# [SOURCE EXTRACT]
____________________
Halevy: US-Iran talks imminent and Israel ‘must be in the room’
By David Horovitz December 12, 2007The region’s future cannot be determined with Israel outside the door, says ex-Mossad chief
Highlighting new indications that the US government will directly engage with Iran in the near future on all issues including its nuclear program, former Mossad head Efraim Halevy said Tuesday that Israel must ensure that it is a direct participant in such contacts. Otherwise, he warned, the future of the region will be determined in a forum from which Israel is excluded.
Interviewed by The Jerusalem Post, Halevy said he had no doubt that Iran was bent on attaining a nuclear weapons capability, but that it could and must be deterred.
____________________
# [EXTRACTED RECORDS]
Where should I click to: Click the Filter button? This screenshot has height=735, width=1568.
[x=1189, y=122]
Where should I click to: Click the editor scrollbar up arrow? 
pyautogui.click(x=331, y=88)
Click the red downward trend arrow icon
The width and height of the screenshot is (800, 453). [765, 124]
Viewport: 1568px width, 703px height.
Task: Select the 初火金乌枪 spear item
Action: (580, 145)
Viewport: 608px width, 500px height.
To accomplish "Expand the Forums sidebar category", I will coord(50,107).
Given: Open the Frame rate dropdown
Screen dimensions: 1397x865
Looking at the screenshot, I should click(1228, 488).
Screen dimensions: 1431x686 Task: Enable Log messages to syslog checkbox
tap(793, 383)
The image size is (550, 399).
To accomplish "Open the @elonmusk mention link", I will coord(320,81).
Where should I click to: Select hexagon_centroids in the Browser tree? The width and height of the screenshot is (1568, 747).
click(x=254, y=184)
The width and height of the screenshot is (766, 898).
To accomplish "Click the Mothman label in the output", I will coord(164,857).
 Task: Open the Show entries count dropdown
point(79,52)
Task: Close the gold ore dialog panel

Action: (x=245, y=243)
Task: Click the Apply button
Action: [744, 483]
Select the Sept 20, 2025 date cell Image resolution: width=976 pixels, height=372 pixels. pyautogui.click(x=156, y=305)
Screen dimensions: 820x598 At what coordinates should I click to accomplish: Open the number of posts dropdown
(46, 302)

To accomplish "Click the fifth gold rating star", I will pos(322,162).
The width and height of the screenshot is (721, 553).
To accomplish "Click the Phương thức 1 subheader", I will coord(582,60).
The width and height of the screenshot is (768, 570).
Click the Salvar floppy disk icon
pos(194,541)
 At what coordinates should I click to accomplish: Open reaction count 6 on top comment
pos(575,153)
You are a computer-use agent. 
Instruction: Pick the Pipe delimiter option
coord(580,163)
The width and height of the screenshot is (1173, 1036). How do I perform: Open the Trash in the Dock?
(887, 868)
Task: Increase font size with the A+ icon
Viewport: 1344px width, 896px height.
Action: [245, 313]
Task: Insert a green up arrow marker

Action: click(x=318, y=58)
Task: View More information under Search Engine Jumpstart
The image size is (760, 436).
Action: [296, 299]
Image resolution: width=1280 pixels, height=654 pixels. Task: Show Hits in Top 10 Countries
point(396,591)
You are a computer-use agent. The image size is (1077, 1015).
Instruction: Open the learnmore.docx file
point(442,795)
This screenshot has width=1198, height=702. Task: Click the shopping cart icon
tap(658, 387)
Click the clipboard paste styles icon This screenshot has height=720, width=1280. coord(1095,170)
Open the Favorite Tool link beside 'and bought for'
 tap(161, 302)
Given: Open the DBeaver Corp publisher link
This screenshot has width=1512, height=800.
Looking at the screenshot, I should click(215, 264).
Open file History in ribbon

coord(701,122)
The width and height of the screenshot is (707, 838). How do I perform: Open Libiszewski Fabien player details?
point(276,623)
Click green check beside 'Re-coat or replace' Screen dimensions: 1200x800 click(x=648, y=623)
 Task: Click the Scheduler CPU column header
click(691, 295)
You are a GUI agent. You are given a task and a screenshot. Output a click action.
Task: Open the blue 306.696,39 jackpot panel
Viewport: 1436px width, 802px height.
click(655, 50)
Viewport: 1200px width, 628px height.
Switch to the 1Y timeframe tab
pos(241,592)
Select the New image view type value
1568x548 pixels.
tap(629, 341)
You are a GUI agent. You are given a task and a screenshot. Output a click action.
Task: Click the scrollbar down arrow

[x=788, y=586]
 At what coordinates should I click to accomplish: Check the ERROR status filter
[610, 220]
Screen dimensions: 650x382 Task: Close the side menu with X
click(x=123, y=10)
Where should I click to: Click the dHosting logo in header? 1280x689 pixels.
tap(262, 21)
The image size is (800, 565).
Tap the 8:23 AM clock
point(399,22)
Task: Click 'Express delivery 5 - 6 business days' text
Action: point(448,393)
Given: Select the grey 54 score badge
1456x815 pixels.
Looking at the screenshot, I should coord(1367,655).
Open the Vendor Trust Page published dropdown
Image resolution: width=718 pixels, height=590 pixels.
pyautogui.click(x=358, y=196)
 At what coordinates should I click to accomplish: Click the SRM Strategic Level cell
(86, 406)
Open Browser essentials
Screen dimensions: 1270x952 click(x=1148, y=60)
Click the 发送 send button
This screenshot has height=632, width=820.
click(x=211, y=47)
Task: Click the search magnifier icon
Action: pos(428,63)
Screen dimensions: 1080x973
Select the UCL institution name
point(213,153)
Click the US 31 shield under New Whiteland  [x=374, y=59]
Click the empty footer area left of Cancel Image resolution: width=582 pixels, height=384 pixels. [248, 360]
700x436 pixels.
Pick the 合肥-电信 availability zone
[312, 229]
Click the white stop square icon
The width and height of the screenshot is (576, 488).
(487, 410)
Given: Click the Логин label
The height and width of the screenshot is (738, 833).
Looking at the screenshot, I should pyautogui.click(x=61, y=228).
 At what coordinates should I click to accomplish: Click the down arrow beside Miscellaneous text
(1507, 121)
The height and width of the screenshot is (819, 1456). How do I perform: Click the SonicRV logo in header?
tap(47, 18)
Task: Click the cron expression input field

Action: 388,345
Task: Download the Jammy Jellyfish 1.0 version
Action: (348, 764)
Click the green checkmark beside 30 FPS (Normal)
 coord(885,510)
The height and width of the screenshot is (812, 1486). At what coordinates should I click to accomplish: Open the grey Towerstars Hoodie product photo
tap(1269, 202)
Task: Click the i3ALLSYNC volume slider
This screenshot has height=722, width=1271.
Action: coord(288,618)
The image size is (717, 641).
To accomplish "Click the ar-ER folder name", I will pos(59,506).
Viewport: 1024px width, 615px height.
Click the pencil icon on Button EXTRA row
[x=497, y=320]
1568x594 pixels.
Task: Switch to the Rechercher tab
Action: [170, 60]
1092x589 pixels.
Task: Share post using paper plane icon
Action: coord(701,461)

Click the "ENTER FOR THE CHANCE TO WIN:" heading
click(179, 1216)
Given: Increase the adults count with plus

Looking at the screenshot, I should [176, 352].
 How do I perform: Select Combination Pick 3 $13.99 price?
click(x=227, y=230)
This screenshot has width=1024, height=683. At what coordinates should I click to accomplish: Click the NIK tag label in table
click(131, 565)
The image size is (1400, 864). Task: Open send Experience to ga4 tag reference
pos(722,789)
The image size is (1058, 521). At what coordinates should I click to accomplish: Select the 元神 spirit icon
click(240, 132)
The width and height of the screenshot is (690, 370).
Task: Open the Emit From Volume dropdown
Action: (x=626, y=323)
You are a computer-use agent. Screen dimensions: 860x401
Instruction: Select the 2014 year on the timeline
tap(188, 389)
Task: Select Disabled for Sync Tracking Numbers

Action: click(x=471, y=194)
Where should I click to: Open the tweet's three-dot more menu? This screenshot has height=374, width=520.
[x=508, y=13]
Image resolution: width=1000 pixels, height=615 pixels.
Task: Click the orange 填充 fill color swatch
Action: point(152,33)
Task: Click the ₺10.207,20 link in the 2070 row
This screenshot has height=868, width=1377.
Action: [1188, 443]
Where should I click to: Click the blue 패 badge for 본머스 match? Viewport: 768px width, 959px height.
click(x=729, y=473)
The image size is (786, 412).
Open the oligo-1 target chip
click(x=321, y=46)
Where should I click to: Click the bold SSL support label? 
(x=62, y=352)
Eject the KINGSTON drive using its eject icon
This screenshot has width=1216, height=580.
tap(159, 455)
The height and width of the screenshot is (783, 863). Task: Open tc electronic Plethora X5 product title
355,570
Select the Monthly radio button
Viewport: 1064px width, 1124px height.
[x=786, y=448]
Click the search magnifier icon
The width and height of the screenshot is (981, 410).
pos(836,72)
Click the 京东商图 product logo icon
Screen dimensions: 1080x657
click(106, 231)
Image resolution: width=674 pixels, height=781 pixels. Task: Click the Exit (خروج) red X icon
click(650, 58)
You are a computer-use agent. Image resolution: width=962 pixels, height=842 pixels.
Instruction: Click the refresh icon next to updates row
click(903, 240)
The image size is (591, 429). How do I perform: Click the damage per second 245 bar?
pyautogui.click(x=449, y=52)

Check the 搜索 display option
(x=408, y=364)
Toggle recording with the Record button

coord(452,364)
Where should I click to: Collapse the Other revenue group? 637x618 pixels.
____________________
# [QUESTIONS ON THE MATERIAL]
**a.** According to the Halevy article, which newspaper interviewed Halevy?
**b.** Copy the Halevy article word for word, starting with "Halevy: US-Iran talks" and going on through "Israel is excluded.".
**c.** Carry on writing the Halevy article from the point where it stops.
The records have no connection to the Halevy article.

# [ANSWERS FOR EACH ITEM]
**a.** The Jerusalem Post

**b.**
Halevy: US-Iran talks imminent and Israel ‘must be in the room’
By David Horovitz December 12, 2007The region’s future cannot be determined with Israel outside the door, says ex-Mossad chief
Highlighting new indications that the US government will directly engage with Iran in the near future on all issues including its nuclear program, former Mossad head Efraim Halevy said Tuesday that Israel must ensure that it is a direct participant in such contacts. Otherwise, he warned, the future of the region will be determined in a forum from which Israel is excluded.

**c.**
He stressed that the latest American National Intelligence Estimate, while engendering an unjustified sense of relief in some overseas quarters because of its talk of a halted Iranian nuclear weapons program, made plain in its crucial final sentence that ‘Iran has the scientific, technical and industrial capacity eventually to produce nuclear weapons if it decides to do so.’
Halevy said he thought the timetable presented in the NIE – which states that Iran could produce enough highly enriched uranium for a bomb by late 2009 at the earliest, and certainly during the 2010-2015 time frame – was ‘too sanguine.’ Israel, he said, had to operate ‘on the basis of the worst-case scenario.’
Ultimately, though, he said, the Iranian regime ‘operates in a rational way, based on its interests.’
‘They can be deterred,’ Halevy stated. ‘They have to be deterred.’
Currently the head of the Shasha Center for Strategic Studies at the Hebrew University of Jerusalem, Halevy said he was ‘not sure’ the NIE report had taken the US military option off the table, but that what was ‘on the cards’ now was US engagement. The US ‘has already involved Iran in its Baghdad Conference setup,’ aimed at reducing violence in Iraq, and would need direct engagement with Iran to deal with Afghanistan, with the al-Qaida threat and with other issues.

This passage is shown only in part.